NYC Rental Market, Scraping and Data Analysis
The skills I demoed here can be learned through taking Data Science with Machine Learning bootcamp with NYC Data Science Academy.
LinkedIn | GitHub | Email | Data | Web App

Introduction
NYC is constantly flooded with advertisements for apartments and condos for a variety of openings in a diverse market. If you've had to scramble for an apartment in NYC, you can begin to understand just how hectic the process is here. Plenty of postings are available on commonly known sites like Zillow, StreetEasy, NakedApartments and others that seek to provide a platform for housing in New York. While these sites maintain significant depth in their searches, there are certain features or filters that don't allow for a deeper dive. Most potential renters want to find housing within their budget regardless of the agency. But what about those looking for high-end apartments and avoiding websites like StreetEasy? Comparing prices amongst different agencies is a more arduous task.
Corcoran, Douglas Elliman, and Compass are three of New York's biggest real estate firms and have continued to dominate the market landscape for years. If you manage to get your head out of your phone on the subway, look up and you might just see one of their advertisements. Compass, in particular, has been acquiring other firms and gained footing in the revenue rankings, not far behind Corcoran and Elliman. These firms, amongst others at the top of the rankings, occupy much of what's available in the NYC market, and extending beyond to places like the Hamptons and Florida. How can each of these agencies compare themselves against the others?
Data Acquisition
It would be a tedious task to go into every StreetEasy or Zillow posting to find out which agency listed the apartment. Often times, this information isn't available, particularly for lesser known agencies. With this in mind, I decided to scrape the websites for Corcoran, Douglas Elliman, and Compass to visualize each unique presentation of rental listings, ultimately with the goal of finding data needed to analyze.
Regardless of each agency's unique web design, all sites had the relevant information: address, neighborhood, number of bedrooms, number of baths, price, and sometimes features like square footage (though rarely). All of this information is publicly available, provided you have a login to each site. As such, I used Selenium to systematically login to the relevant sites, scrape the data of interest (only for Manhattan, Brooklyn and Queens), and write it to a csv file to begin data cleaning and preprocessing for analysis.
Data Manipulation
After scraping the data off each of the three websites, I needed to normalize the data between the three agencies so everything can be analyzed uniformly without missing any important information between agencies. Here's how the data looked before normalization:

As we can see, some of the data for our metrics of interest are written in different formats, which presents a problem for easy analysis in returning redundant measures. After using Python to clean our original data, the data is uniform and ready for analysis:

Analysis
With the data normalized, we can begin to explore what general trends between the different agencies might look like. We have to remember that these three agencies are the top three in all of New York based on revenue, so though we anticipate similarities in trends between the three firms, we're looking to explore the nuances that might separate them. What's the average price of each agency by borough? What about the average price difference for agencies by number of beds?

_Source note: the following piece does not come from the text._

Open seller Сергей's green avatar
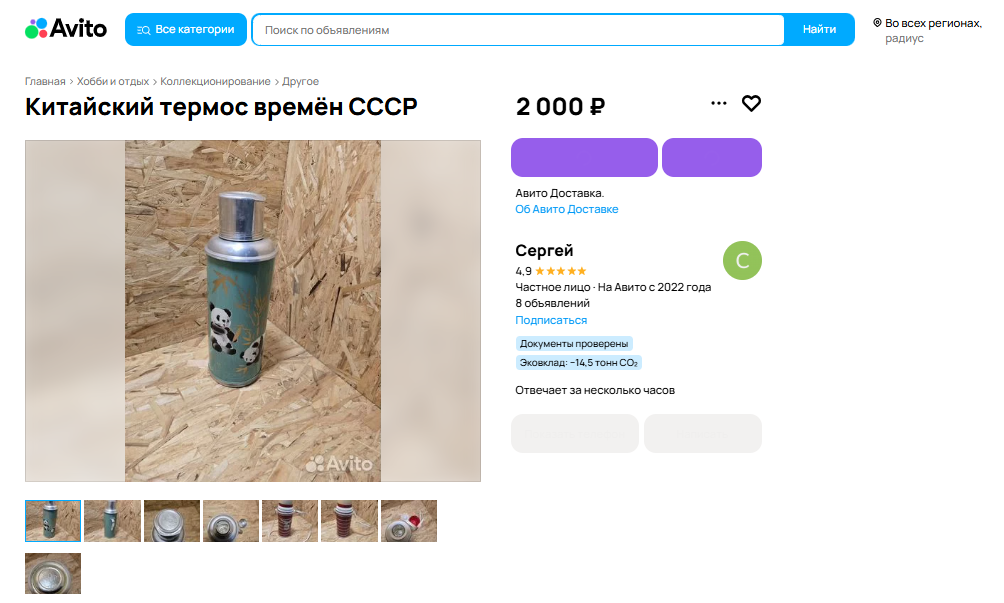This screenshot has height=603, width=1004. point(742,261)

Exploratory data analysis shows trends that we may expect to see (with some prior knowledge of NYC prices) where average prices vary by borough and number of bedrooms, more so than they seem to differ by firm. In the above bar charts, we seem to have some conflicting evidence: Douglas Elliman seems to have the most expensive pricing in Manhattan and Brooklyn, yet they seem to be cheaper than Corcoran for all number of bedrooms except studios. Why?
This is known as Simpson's Paradox, a phenomenon that stipulates data can signal different outcomes based on the grouping we've chosen. Digging deeper, we can see why this might be the case in looking at firm inventory, rather than the average price.

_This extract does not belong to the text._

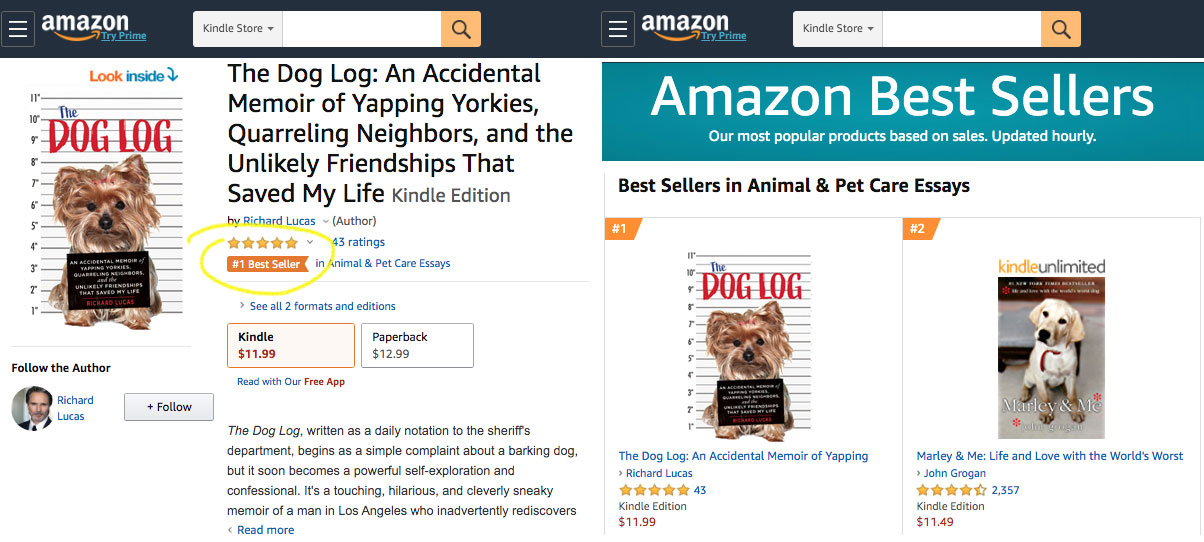Open right Kindle Store category dropdown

So why is the average price of Douglas Elliman more expensive in Manhattan and Brooklyn? In the above bar chart, we can see that Elliman has more 3, 4, and 5 bedroom listings than any other agency. Since bedrooms are incrementally more expensive, Elliman's average price by borough is inflated when grouping prices by bedroom, hence why we see that Corcoran's average price by bedroom is more expensive than Elliman's.
Moving further into data exploration, I began to realize that this kind of data (comparison of firms) doesn't quite satisfy consumer demand. Platforms like Zillow and StreetEast allow renters to filter their apartment search in a variety of ways. On the contrary, the real estate companies listing apartments have less transparency into how their prices compare to their competitors. Below, I've created a search capability for this dataset that allows the user to search by neighborhood where the output shows average prices by bedroom and number of beds for each agency.

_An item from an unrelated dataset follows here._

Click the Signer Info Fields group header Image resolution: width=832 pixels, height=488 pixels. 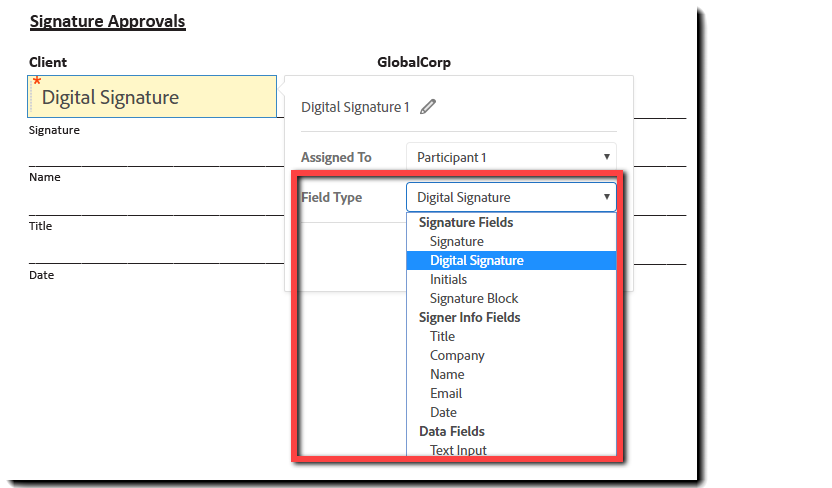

Although it's useful to visualize different trends that exist on a macro level, the data becomes more useful as we get more granular. This holds particularly true in relation to granularity by neighborhood. New York's housing market is vastly diverse between different areas, often changing between bordering neighborhoods. As such, firms interested in their market position, beyond the scope visible to the consumer, can opt to understand in what neighborhoods, and what sized apartment, they maintain a stronghold to their competitors.
Conclusion
This tool can be developed into a comprehensive, real-time application for the sell-side. By creating a daily scraper, alongside a preprocessing framework and pipeline, we could create a growing database of unique listings for any optimal number of real estate agencies, Increased transparency allows companies to assess their strongholds and work on their weaknesses, and I aim to optimize this concept by providing a platform for the sellers to do so.
Such information can be viewed from a corporate strategy perspective in many ways. For example, Compass' inventory in 1 bedroom and Studio apartments is highest, while their average price for 1 bedroom and Studio apartments is lowest. On the other hand, Corcoran has the highest average price for 2 and 3 bedroom apartments, but only the highest inventory for 2 bedrooms, which could lead to more emphasis on taking a look at their 3 bedroom listings. The search portion of this tool further allows these agencies to take another look at their strengths and weaknesses from a matter of inventory and average price. The analysis itself may seem trivial but this information is not yet available for comparison on any of the major sites, bringing value to the organizations that want to utilize a tool like the one developed here.